Desde o início, Renata quis trabalhar com doenças. No mestrado e doutorado na USP, estudou o glioblastoma, o tipo mais agressivo de tumor cerebral. No ICESP, investigou o câncer de colo de útero e tumores resistentes à radioterapia.
“O que realmente me motiva a estudar doenças é que, se eu conseguisse aliviar a dor de uma pessoa, eu já estaria feliz. Quando lembro da época que trabalhei em hospital, perto dos pacientes, lembro por que escolhi esse caminho.”
Ciência como profissão
Renata reforça que seguiu a carreira acadêmica com muito apoio de seus pais, e que eles nunca perguntaram quando ela ia começar a trabalhar, porque eles de fato veem a pesquisa como o seu trabalho. Por outro lado, ela diz que muitas pessoas enxergam o pesquisador como alguém que só estuda e “não quer fazer nada da vida”. “Pelo contrário, nós ficamos meses sem receber bolsa e vivemos com muitas incertezas. E a própria ideia de bolsa causa a sensação de que estamos sendo pagos para continuar estudando, mas é um trabalho. Nós chegamos a ficar facilmente mais de 10 horas no laboratório. Sem uma ajuda financeira e psicológica, é complicado”, afirma.

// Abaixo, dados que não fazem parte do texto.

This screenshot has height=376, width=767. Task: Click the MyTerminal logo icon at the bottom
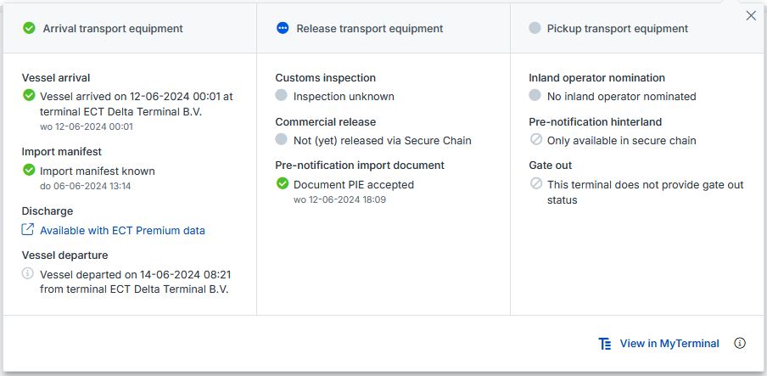click(605, 344)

A desconfiança na ciência e disseminação de fake news é outro obstáculo vivido por quem deseja seguir esse caminho, que se intensificou ao longo da pandemia, ao mesmo tempo em que a ciência se popularizou e mais pesquisadores apareceram na mídia e puderam conversar com a sociedade. Com a perspectiva de quem está inserida nesse universo, Renata destaca que os cientistas se doam muito e abrem mão de muitas coisas na vida para se dedicar à pesquisa.
“Se eu pudesse falar algo para alguém que não acredita na ciência, eu diria: a ciência não é perfeita. Não é uma coisa da noite para o dia, é algo que demanda tempo e dedicação. Antes de criticar, peço que tentem conhecer. É um trabalho muito árduo e verdadeiro.”
Agora, a trajetória de Renata pelo Butantan seguirá outro rumo: recentemente, em setembro, foi contratada como tecnologista de laboratório no Laboratório Piloto de Vacinas Virais, onde trabalhará com vírus e cultura celular. Mais um desafio a ser abraçado e mais uma oportunidade de fazer o que ama.